Israel does continue to occupy the West Bank, but responsibility for that conundrum cannot be laid solely at Israel’s door either. It takes two sides to make peace. Anybody who suggests that Israel could resolve the conflict by simply withdrawing from the West Bank should try to understand that the results of the Gaza disengagement demonstrate this to be impossible. That experience has provided a painful lesson in the dangers of vacating disputed land in the absence of (and possibly even with) a peace agreement. Since the Israeli withdrawal from Gaza, that area has regularly been used as a launching ground for thousands of rockets into Israel (despite the blockade), and now for the worst massacre of Jews since the Nazis....
...But those who lay all (or almost all) of the blame for the ongoing conflict and the consequent statelessness of the Palestinians on Israel display either bad faith or naiveté.
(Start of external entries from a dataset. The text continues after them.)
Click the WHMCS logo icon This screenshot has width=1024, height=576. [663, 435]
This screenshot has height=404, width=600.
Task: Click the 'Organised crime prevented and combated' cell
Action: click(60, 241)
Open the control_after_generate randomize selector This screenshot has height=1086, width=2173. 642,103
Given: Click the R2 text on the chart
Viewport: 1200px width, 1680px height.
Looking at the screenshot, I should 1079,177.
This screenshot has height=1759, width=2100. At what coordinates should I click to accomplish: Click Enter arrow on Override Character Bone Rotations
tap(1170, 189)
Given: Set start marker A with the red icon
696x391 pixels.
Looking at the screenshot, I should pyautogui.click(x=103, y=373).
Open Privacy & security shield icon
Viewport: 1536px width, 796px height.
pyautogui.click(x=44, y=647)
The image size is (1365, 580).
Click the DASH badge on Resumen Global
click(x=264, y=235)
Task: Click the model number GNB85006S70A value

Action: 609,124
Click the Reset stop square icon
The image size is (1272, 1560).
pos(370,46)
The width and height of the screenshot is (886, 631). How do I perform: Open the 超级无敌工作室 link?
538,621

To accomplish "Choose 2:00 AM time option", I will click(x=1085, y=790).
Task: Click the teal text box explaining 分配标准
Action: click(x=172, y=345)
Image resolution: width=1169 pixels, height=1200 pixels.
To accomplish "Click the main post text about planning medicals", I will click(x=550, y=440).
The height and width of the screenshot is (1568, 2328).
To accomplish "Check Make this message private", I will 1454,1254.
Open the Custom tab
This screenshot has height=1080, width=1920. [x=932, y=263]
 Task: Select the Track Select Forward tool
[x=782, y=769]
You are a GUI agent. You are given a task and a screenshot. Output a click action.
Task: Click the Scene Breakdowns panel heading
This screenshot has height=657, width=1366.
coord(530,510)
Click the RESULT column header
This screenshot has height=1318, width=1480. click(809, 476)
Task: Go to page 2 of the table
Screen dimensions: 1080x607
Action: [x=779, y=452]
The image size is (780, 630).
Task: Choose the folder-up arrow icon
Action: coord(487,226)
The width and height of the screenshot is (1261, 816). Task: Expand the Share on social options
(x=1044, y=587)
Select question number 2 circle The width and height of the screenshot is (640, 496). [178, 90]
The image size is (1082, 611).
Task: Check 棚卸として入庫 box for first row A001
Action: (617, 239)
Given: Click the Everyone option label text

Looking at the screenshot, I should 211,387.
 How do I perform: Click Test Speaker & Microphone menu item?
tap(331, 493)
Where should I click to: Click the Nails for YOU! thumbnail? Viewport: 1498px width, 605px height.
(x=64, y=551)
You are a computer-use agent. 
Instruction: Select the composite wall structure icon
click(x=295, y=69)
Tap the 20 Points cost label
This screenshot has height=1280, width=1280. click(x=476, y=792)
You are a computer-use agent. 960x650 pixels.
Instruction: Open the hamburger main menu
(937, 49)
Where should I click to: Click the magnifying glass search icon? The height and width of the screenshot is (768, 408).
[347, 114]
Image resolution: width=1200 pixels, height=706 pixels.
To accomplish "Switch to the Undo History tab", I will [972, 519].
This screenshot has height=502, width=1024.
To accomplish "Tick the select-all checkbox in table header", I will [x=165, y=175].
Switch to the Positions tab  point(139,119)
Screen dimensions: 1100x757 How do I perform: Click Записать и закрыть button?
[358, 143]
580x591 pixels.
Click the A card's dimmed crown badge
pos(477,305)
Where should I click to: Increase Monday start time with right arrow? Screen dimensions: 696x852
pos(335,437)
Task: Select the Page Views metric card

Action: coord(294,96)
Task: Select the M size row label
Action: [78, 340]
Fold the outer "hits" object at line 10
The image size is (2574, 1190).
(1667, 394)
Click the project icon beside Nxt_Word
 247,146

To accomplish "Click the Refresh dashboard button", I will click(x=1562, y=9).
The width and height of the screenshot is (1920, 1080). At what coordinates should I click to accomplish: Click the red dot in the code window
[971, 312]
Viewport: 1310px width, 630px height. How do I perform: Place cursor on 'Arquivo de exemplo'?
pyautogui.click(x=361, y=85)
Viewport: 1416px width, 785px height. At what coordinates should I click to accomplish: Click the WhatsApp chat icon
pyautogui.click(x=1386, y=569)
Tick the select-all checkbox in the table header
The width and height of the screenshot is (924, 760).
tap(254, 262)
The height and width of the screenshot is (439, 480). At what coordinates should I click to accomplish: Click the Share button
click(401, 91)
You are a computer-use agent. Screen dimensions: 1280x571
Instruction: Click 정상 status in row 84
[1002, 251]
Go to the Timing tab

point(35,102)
Lifting the blockade on Gaza and unilaterally withdrawing from the West Bank would amount to suicide for Israel’s Jews. The same is true of the suggestion that there could be a unified state of Jewish and Arab citizens from the Jordan River to the Mediterranean Sea. Those who propose such a state need to explain which country in the region this state would most resemble. Not a single state in the Middle East rates even remotely as well as Israel still does in terms of liberal and democratic freedoms. What reason do we have for thinking that a unified Palestine would be any different, especially with antisemitic rejectionists like Hamas in the polity.
When we ask what each side of the Hamas-Israel conflict could do differently, it is much easier to say what Hamas could do. It could stop attacking Israel. If it stopped behaving like the fundamentalist, repressive, terroristic regime that it is, and used its resources for building a nascent Palestinian state, it would bring greater prosperity to its citizens, gradually ease restrictions on its borders, and demonstrate that Palestine could exist peacefully alongside Israel. But that, of course, is not what Hamas wants.